While there is a great deal of complexity and nuance involved in policy assessment, the IPCC (Gupta et al., 2007) concludes that there is "high agreement" and "much evidence" to support a number of conclusions about the major kinds of national policies that have been proposed and in some cases implemented to limit climate change. The IPCC also points out (see Table 17.1):
• Direct regulation, when enforced, can reduce emissions.
• Taxes are cost effective but do not guarantee a particular level of emissions reductions and are hard to adapt and adjust.
• The environmental effectiveness and cost effectiveness of tradable permits depend on the structure of the policy, including the number of permits issued, how they are distributed, and whether permits can be banked.
• Voluntary agreements between industry and government have played a role in the evolution of national policies and have accelerated adoption of best available technology but have not achieved significant emissions reductions.
• Subsidies, support for public research and development, or other incentives to develop and adopt new, low-emitting technologies, when used alone, have higher costs than other approaches; however, these strategies can complement policies targeting emissions directly via market mechanisms and enhance their overall environmental and cost effectiveness (this is particularly important when markets alone fail to achieve needed reductions in emissions; see also Jaffe et al., 2005).
• While information programs alone do not seem to lead to substantial emissions reductions, they can improve the effectiveness of other programs.
• A well-designed mix of policy types can be more effective than a single "pure form."
The companion report Limiting the Magnitude of Future Climate Change (NRC, 2010c) contains an extensive analysis of the advantages and disadvantages associated with different climate change policy options for reducing U.S. GHG emissions.
At the international level, climate policies have been codified in the UNFCCC and the Kyoto Protocol. Policies for limiting the magnitude of climate change are implemented through a variety of mechanisms such as the Clean Development Mechanism (CDM) and Joint Implementation. While experience with climate change treaties is limited, there is a substantial literature examining other environmental agreements that can provide insights of relevance to climate treaties (e.g., Biermann et al., 2009b; Mitchell, 2003; Young, 2002a,b, 2008, 2009). Drawing on this evidence, the IPCC (Gupta et al., 2007) concludes that there is, as with national-level policy instruments, "high agreement" and "much evidence" to support a number of conclusions about international treaties. The Kyoto Protocol has stimulated national policies and the creation of carbon markets, but its economic impacts are not clear, and its overall ambition with regard to emissions reduction has been limited. There is broad agreement in the literature that, to be successful, a successor agreement to Kyoto will have to be both environmentally effective and cost effective, take account of distributional and equity considerations, and be institutionally feasible (Aldy and Stavins, 2007). These goals are most likely to be achieved if the agreement incorporates goals, specific actions and timetables, rules for participation, and institutional arrangements and provisions for reporting and compliance. Of particular importance are the extent of engagement by national governments and the stringency and timing of the goals (Gupta et al., 2007).

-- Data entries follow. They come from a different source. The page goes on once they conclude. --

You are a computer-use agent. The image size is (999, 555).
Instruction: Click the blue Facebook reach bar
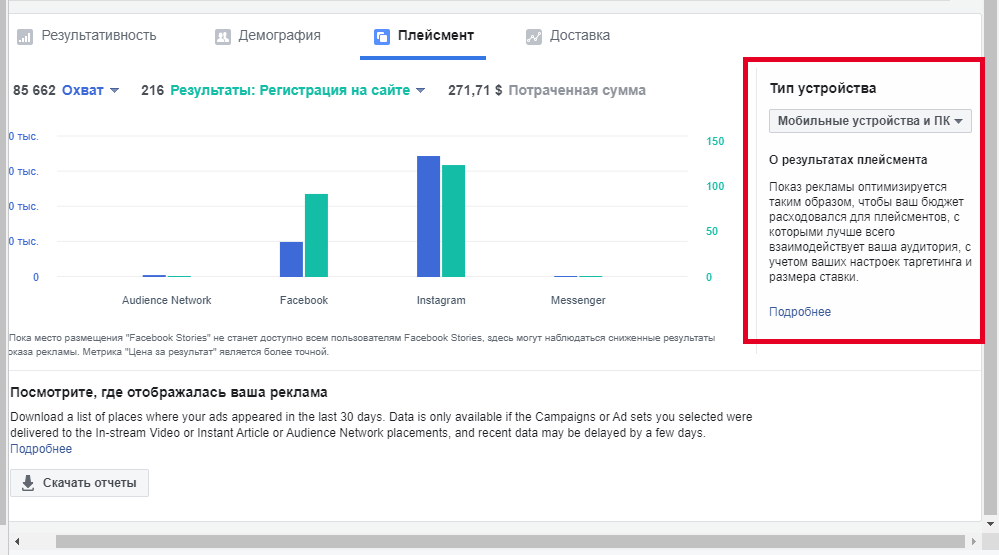(291, 259)
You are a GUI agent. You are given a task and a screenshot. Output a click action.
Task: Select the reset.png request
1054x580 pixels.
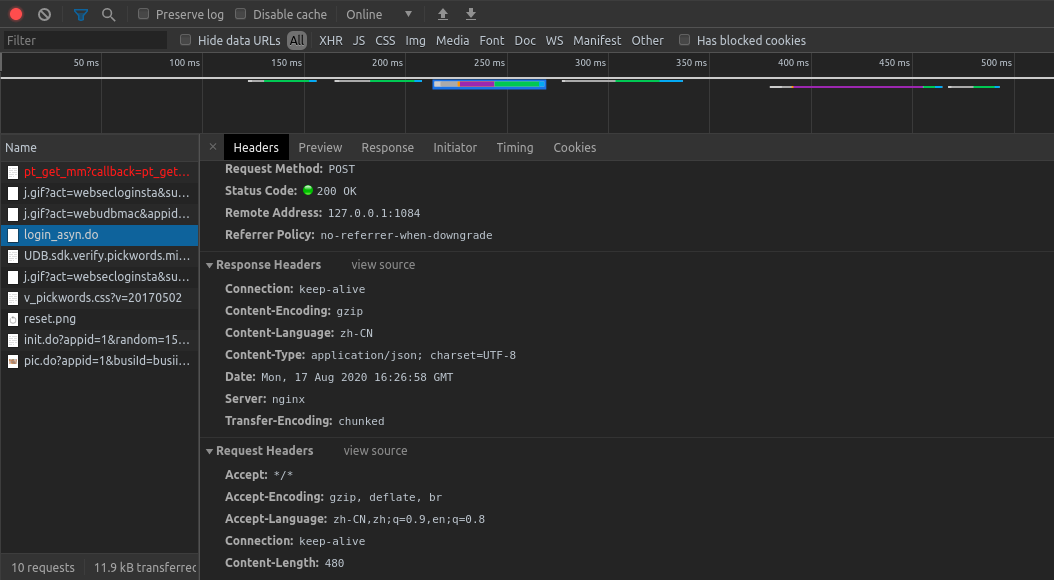[99, 319]
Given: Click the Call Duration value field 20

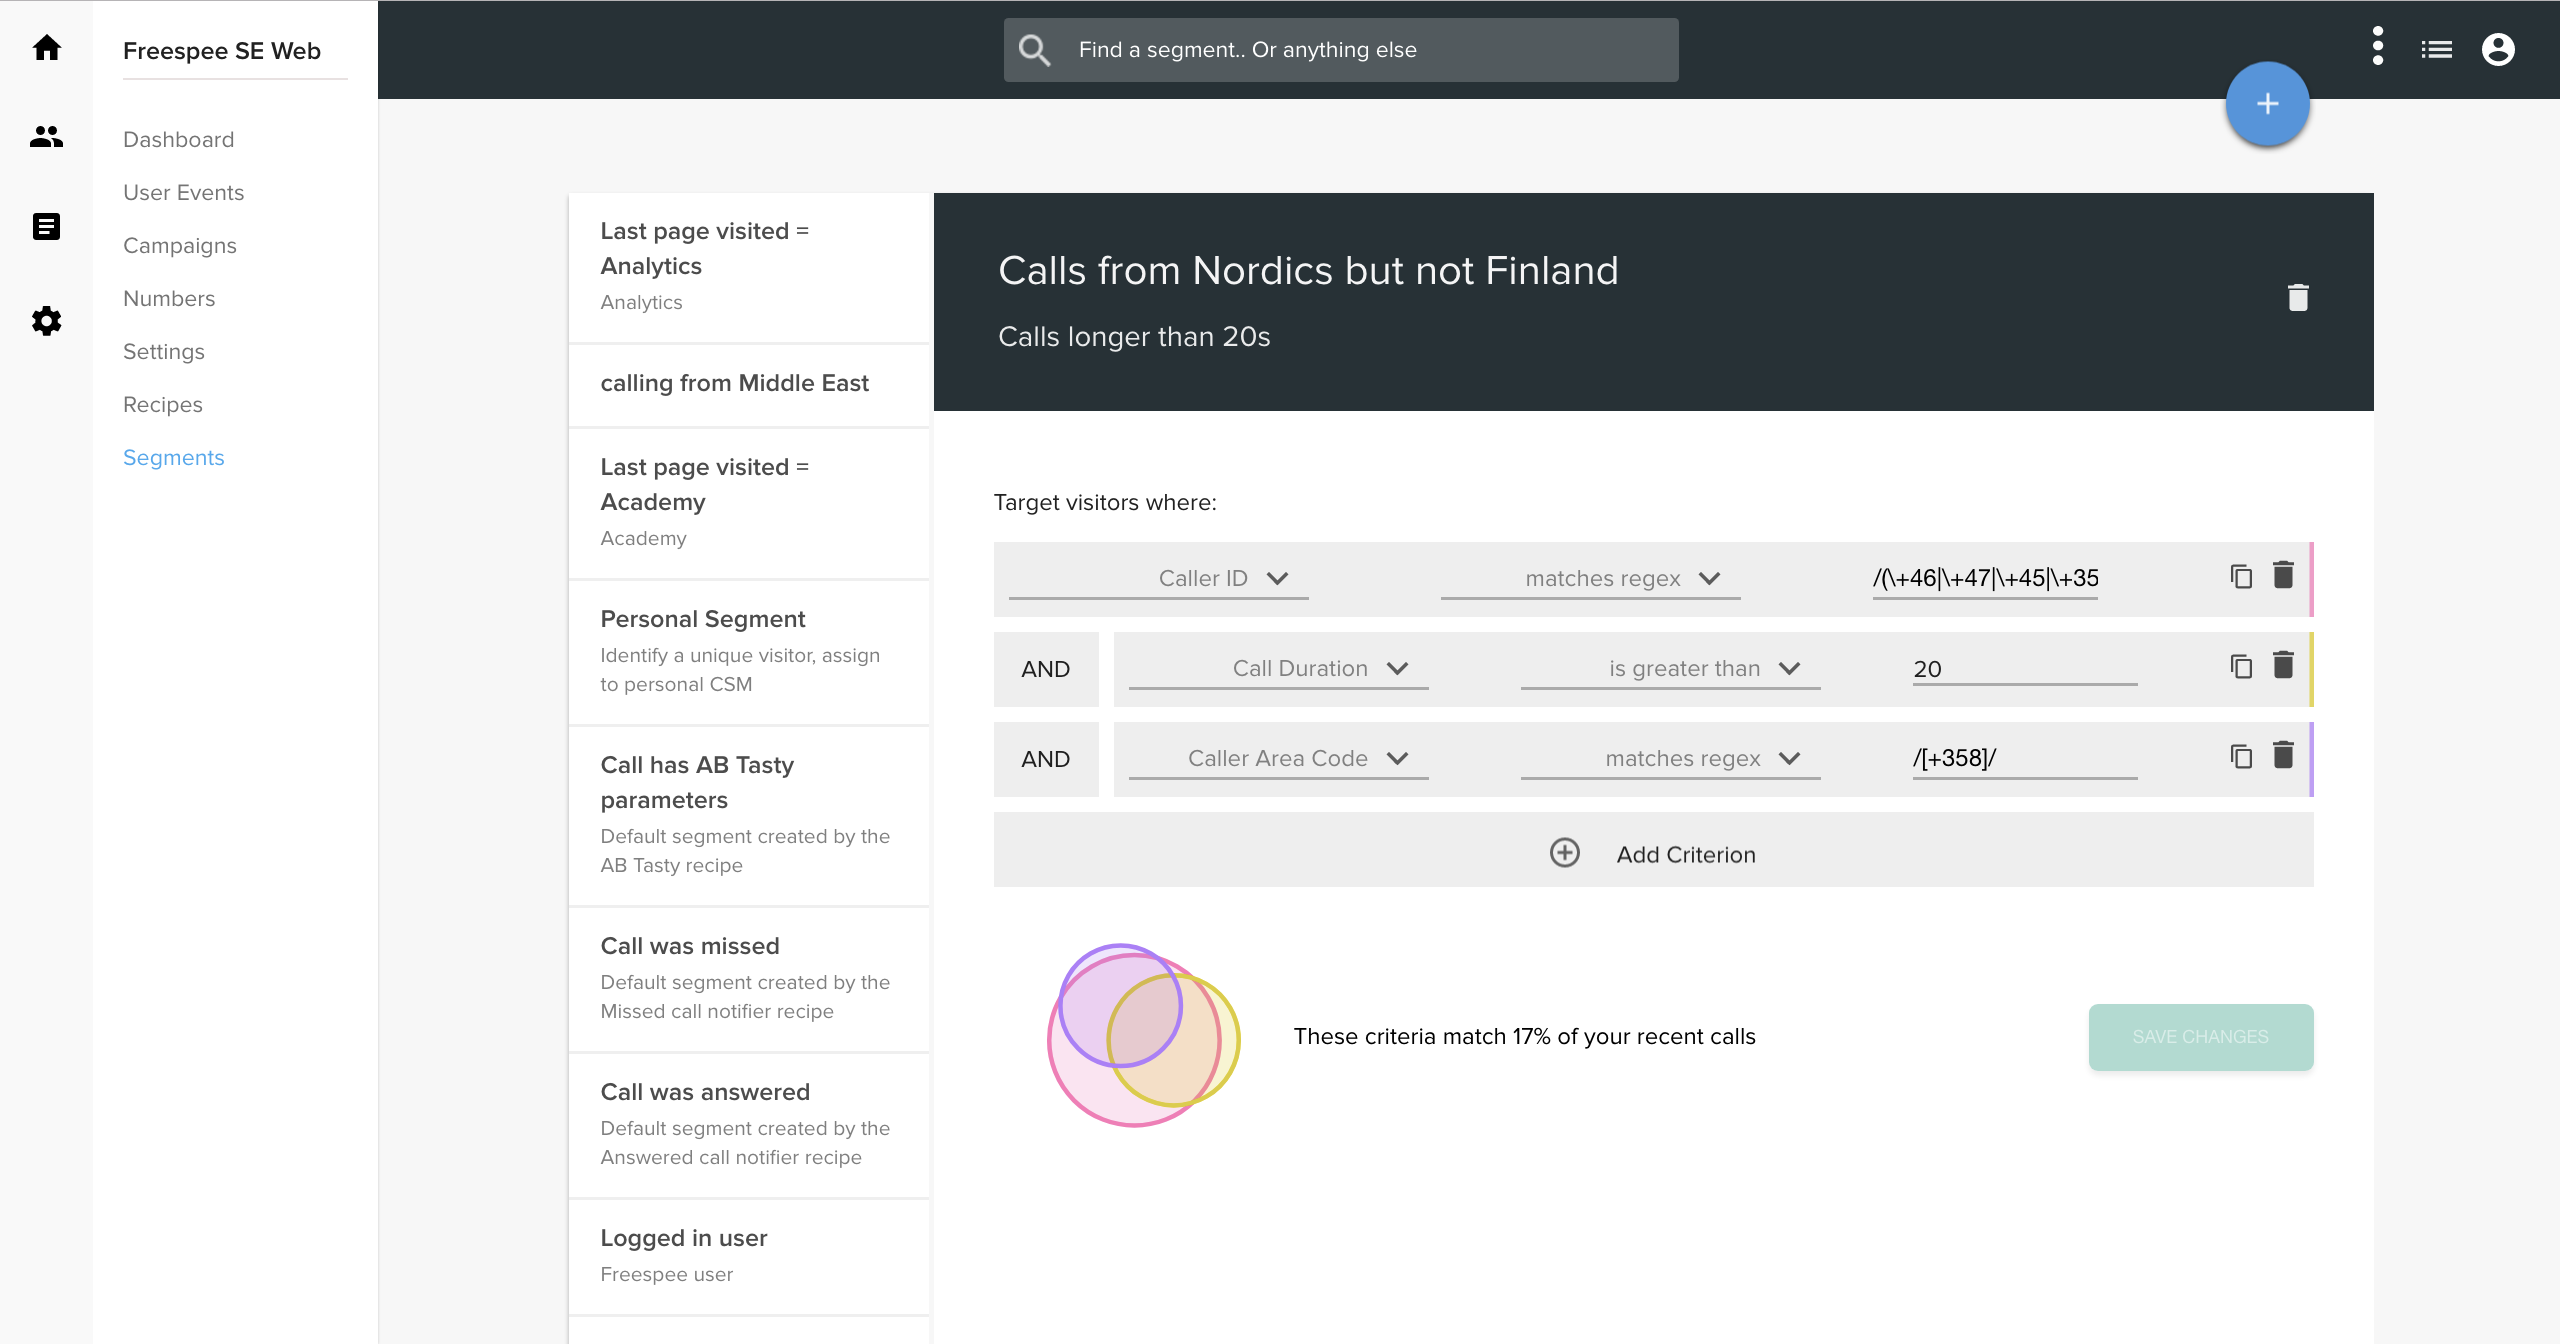Looking at the screenshot, I should pos(2025,669).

TABLE 17.1 National Environmental Policy Instruments and Evaluative Criteria
Meets distributional considerations
Regulations and Standards
Taxes and charges
Emission levels set directly,though subject to exceptions Depends on deferrals and compliance
Depends on ability to set tax at a level that induces behavioral change
Depends on emissions cap,participation and compliance
Depends on design; uniform application often leads to higher overall compliance costs
Better with broad application; higher administrative costs where institutions are weak
Decreases with limited participation and fewer sectors
Depends on level playing field; small/new actors may be disadvantaged
Regressive; can be improved with revenue recycling
Depends on initial permit allocation, may pose difficulties for smal emitters
Depends on technical capacity; popular with regulators, in countries with weakfunctioning markets
Often politically unpopular; may be difficult to enforce with underdeveloped institutions
Requires well-functioning markets and complementary institutions
Subsidies and other incentives
Research and development
Depends on program design,including clear targets,a baseline scenario,third-party involvement in design and review,and monitoring provisions
Depends on program design; less certain than regulations/standards.
Depends on consistent funding, when technologies are developed,and policies for diffusion. May have high benefits in long term
Depends on flexibility and extent of government incentives, rewards and penalties
Depends on level and program design; can be market-distorting
Depends on program design and the degree of risk
Benefits accrue only to participants
Benefits selected participants; possibly some that do not need it
Initially benefits selected participants; potentially easy for funds to be misallocated
Often politically unpopular; requires significant number of administrative staff
Popular with recipients; potential resistance from vested interests. Can be difficult to phase out
Requires many separate decisions; depends on research capacity and long-term funding
NOTE: Evaluations are predicated on assumptions that instrumentare representative of best practice rather than theoretically perfect.This assessment is based primarily on experiences and literature from developed countries, since peer-reviewed articles on the effectiveness of instruments in other counties were limited. Applicability in specific counties, sectors,and circumstances—particularly developing counties and economies in transition—may differ greatly. Environmental and cost effectiveness may be enhanced when instruments are strategically combined and adapted to local circumstances. SOURCE: Gupta etal.(2007).
The IPCC (Gupta et al., 2007) notes that a large number of actions are being undertaken to reduce emissions by corporations, by local and regional governments (including U.S. states), and by nongovernmental organizations. It concludes that there is "high agreement" and "much evidence" that these actions have some effect on emissions and stimulate innovative policies and technologies but generally have limited impact in the absence of national policies.
On the adaptation side, as mentioned earlier, the UNFCCC and the Kyoto Protocol support adaptation planning and action through the National Adaptation Programmes of Action for 49 Least Developed Countries and have created the Adaptation Fund "to finance concrete adaptation projects and programmes in developing country Parties to the Kyoto Protocol that are particularly vulnerable to the adverse effects of climate change."1 The Adaptation Fund is financed from a share of proceeds from the CDM and from other sources of funding.
There are many challenges to effective adaptation policy. These include: (1) cross-scale integration of decision making; (2) removal of legal and institutional barriers at higher levels of governance that may inhibit policy decisions at lower levels of governance; (3) unfunded mandates, lack of clarity about authority, and lack of mechanisms for cross-scale and cross-sector coordination and collaboration; (4) effective linking of science and decision making across levels; (5) identification of efficiencies, co-benefits and potential negative feedbacks among adaptation options and between mitigation and adaptation efforts in various sectors and across levels; and (6) the monitoring and evaluation of implementation of policies occurring (and depending on actions) at multiple levels (e.g., Adger et al., 2009b). The Adapting panel report (NRC, 2010a) discusses many of these issues in detail.